On science, technology and other complex subjects:
Make sure you understand how what you’re writing about works or you’ll never be able to explain it to readers. Avoid jargon. Include people to keep things real.
Imagine science writing as an upside-down pyramid. Start at the bottom with the one fact a reader must know before he can learn any more. The second sentence broadens what was stated first, making the pyramid wider, [and so on.]
Relate [unfamiliar facts] to sights [your readers] are familiar with. Reduce the abstract principle to an image they can visualize.

On editors
Good ones can make decent stories better, and decent writers better too. Bad ones drive writers crazy, by changing style, voice, content, organization, and generally treating them “like hired help.”

On the first paragraph:
The most important sentence in any article is the first one. If it doesn’t induce the reader to proceed to the second sentence, your article is dead. And if the second sentence doesn’t induce him to continue to the third sentence, it’s equally dead. Of such a progression of sentences, each tugging the reader forward until he is hooked, a writer constructs that fateful unit, the “lead.”

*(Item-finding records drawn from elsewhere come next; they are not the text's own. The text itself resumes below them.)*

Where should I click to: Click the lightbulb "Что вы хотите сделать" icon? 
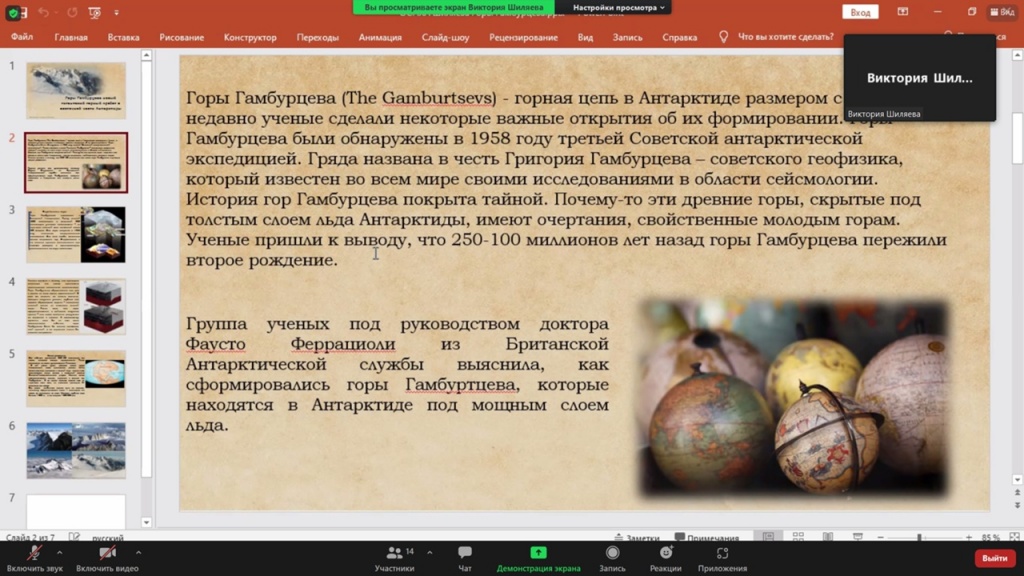click(x=724, y=37)
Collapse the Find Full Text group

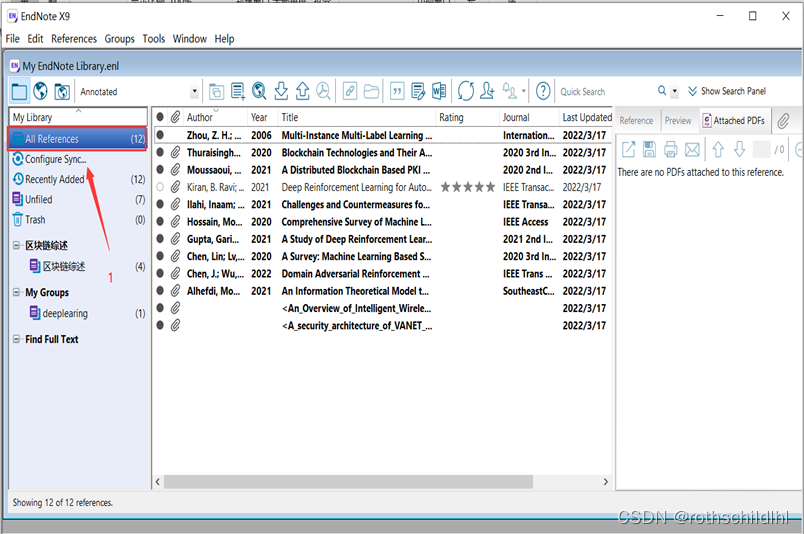(17, 339)
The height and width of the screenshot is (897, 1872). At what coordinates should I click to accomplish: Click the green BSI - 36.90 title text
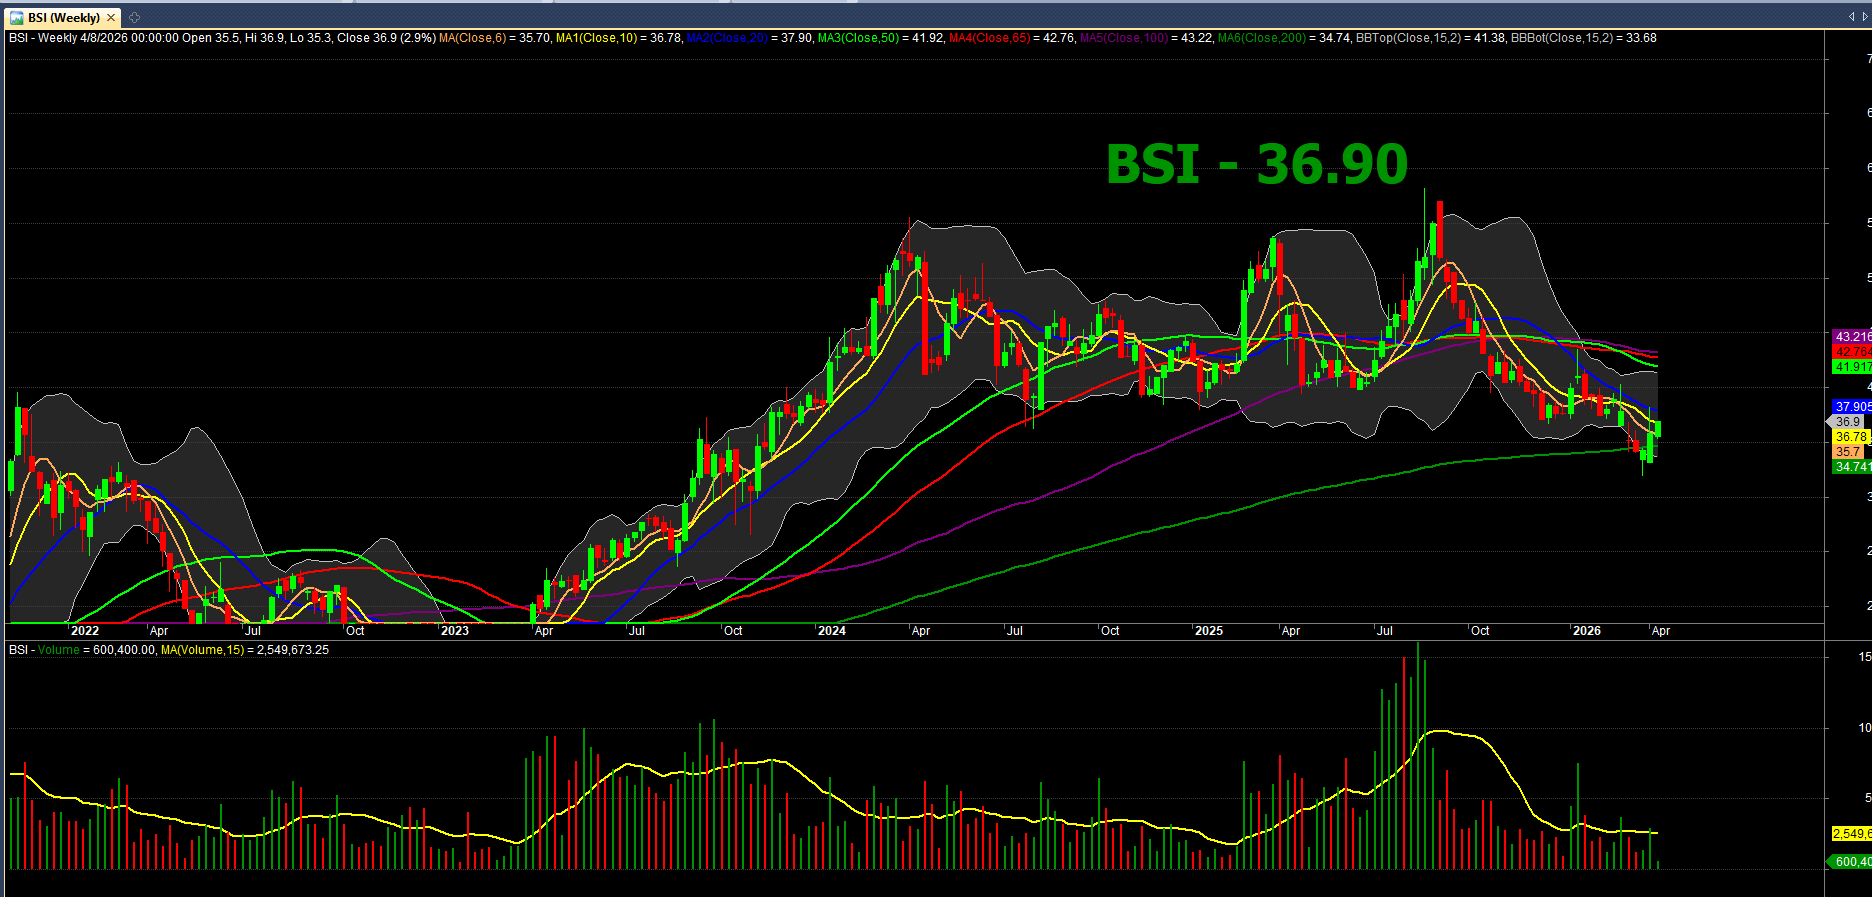[1257, 164]
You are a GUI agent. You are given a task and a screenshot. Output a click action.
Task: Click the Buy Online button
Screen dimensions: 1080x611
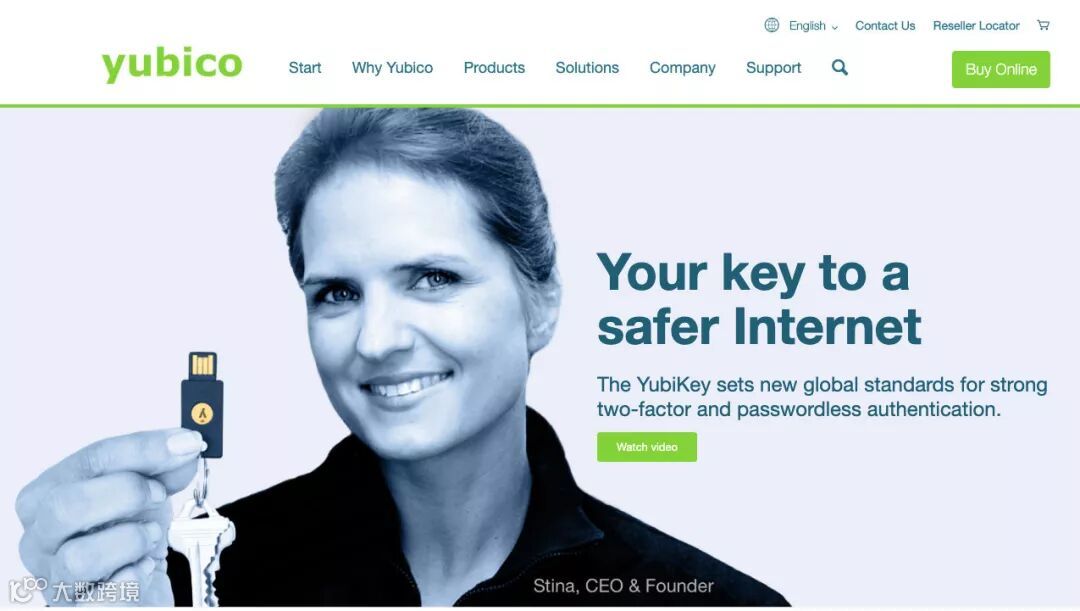tap(1000, 70)
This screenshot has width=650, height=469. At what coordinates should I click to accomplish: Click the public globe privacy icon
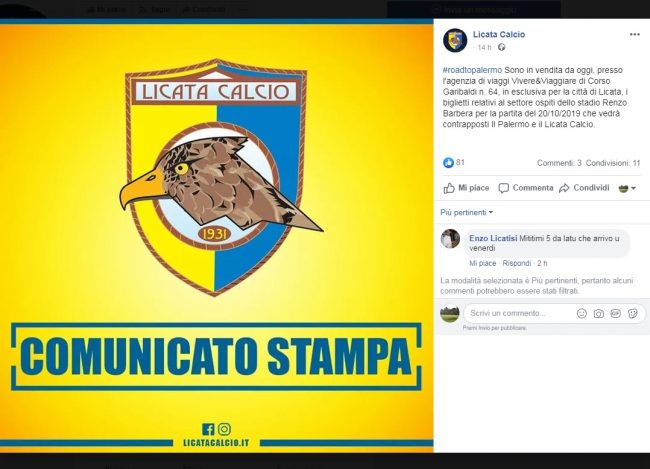[502, 47]
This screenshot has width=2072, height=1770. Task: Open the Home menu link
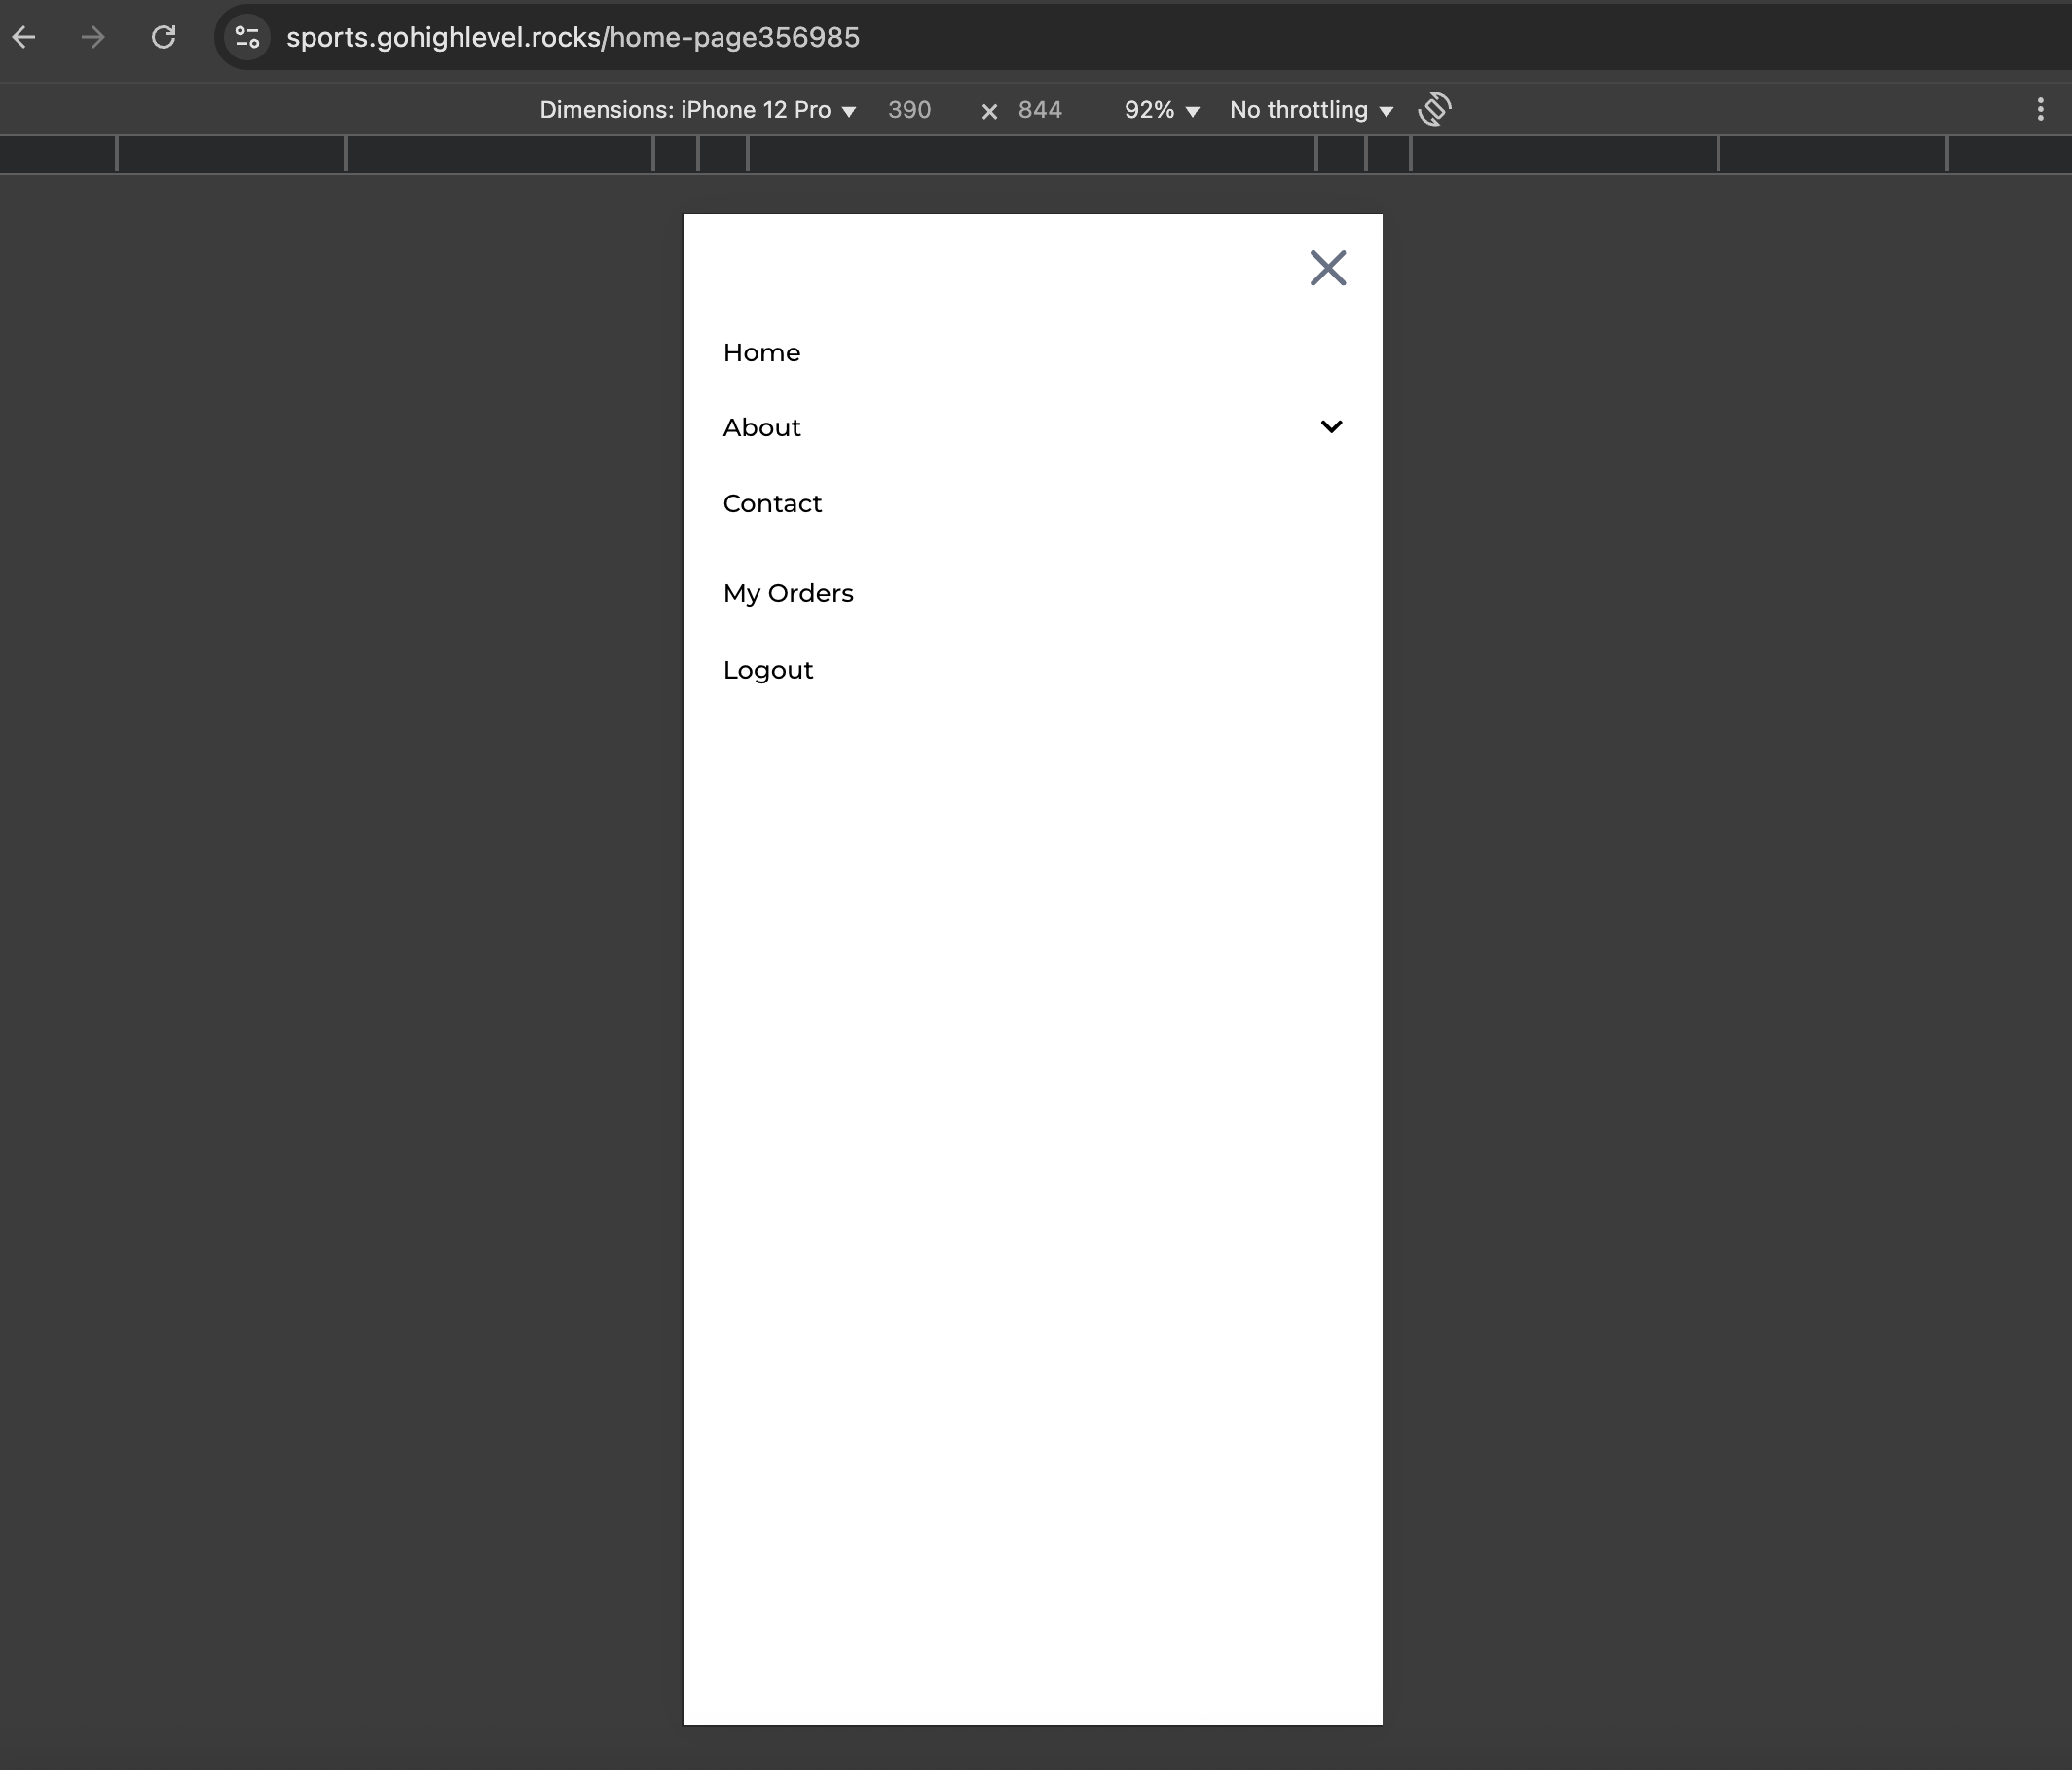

Tell a story if possible – “look for ways to convey your information in narrative form.

On humor writing:
Humor is the secret weapon of the nonfiction writer. It’s secret because so few writers realize that humor is often their best tool—and sometimes their only tool—for making an important point.
Don’t strain for laughs; humor is built on surprise, and you can surprise the reader only so often.

On endings:
Like the minister’s sermon that builds to a series of perfect conclusions that never conclude, an article that doesn’t stop where it should stop becomes a drag and therefore a failure.
Conclude with a sentence that jolts … with its fitness or unexpectedness.
The perfect ending should take your readers slightly by surprise and yet seem exactly right. They didn’t expect the article to end so soon, or so abruptly, or to say what is said. But they know it when they see it.

On editing:
Most first drafts can be cut by 50 percent without losing any information or losing the author’s voice

On writing non-fiction:
Every successful piece of nonfiction should leave the reader with one provocative thought that he or she didn’t have before. Not two thoughts, or five—just one.”

On writing reviews:
Criticism should be stylish, allusive, disturbing. It should “jog a set of beliefs and force us to reexamine them.”

On writing memoirs:
Summon back the men and women and children who notably crossed your life. What was it that made them memorable—what turn of mind, what crazy habits?

On travel writing:
Be specific and avoid travelese. Travelese is also a style of soft words that under hard examination mean nothing, or mean different things to different people: ‘attractive,’ ‘charming,’ ‘romantic.’

Grammar advice:
That/which: Always use “that” unless it makes your meaning ambiguous. If your sentence needs a comma to achieve its precise meaning, it probably needs “which.”
Don’t be ambiguous – use personal nouns. For instance, “The common reaction is incredulous laughter” could be “Most people just laugh with disbelief.
Don’t start a sentence with ‘however’—it hangs there like a wet dishrag. And don’t end with ‘however’—by that time it has lost its howeverness. Put it as early as you reasonably can…. Its abruptness then becomes a virtue.
Use exclamation points sparingly. Instead, try to “construct your sentence so that the order of the words will put the emphasis where you want it.
There’s not much to be said about the period except that most writers don’t reach it soon enough.
Good writing is lean and confident.
Use a thesaurus to “nudge your memory.”